Mykola Leontovych
Mykola Dmytrovych Leontovych (13 December [O.S. 1 December] 1877 - 23 January 1921) was a Ukrainian composer, conductor, ethnomusicologist, and teacher. Mykola Lysenko and the Ukrainian National Music School influenced his music. Leontovych specialized in a cappella choral music, which included original compositions, church music, and intricate arrangements of folk songs.
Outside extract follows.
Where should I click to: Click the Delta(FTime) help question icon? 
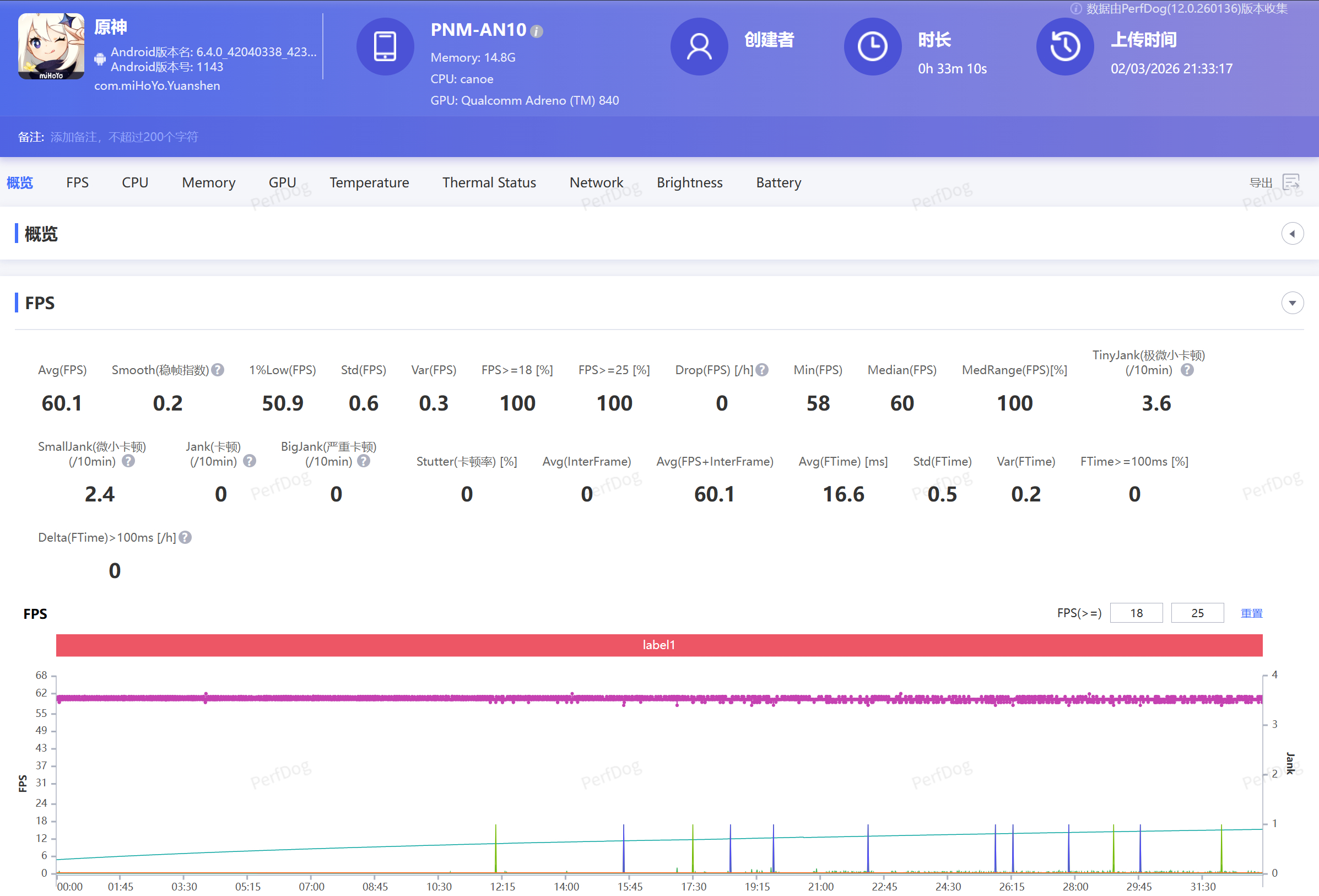[185, 537]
Leontovych was born and raised in the Russian Empire's Podolia province (now in Ukraine). He was educated as a priest at the Kamianets-Podilskyi Theological Seminary and later continued his musical education at the Saint Petersburg Court Capella and with Boleslav Yavorsky in private lessons. Leontovych relocated to Kyiv following the 1917 revolution, where he worked at the Kyiv Conservatory and the Mykola Lysenko Institute of Music and Drama. He is best known for writing Shchedryk in 1904 (which premiered in 1916), also known as Carol of the Bells or Ring, Christmas Bells in the English-speaking world. In the Eastern Orthodox Ukrainian Church, he is remembered as a martyr, as well as for his liturgy, the first liturgy written in vernacular, specifically modern Ukrainian. In 1921, he was assassinated by a Soviet agent.
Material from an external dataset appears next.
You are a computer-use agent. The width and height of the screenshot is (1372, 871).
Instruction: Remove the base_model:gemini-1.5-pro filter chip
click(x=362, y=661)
Leontovych's compositions and arrangements became popular with both professional and amateur groups across the Ukrainian region of the Russian Empire during his lifetime. In France, performances of his works in Western Europe and North America earned him the moniker "the Ukrainian Bach." Apart from his well-known Shchedryk, Leontovych's music is mostly heard in Ukraine and the Ukrainian diaspora.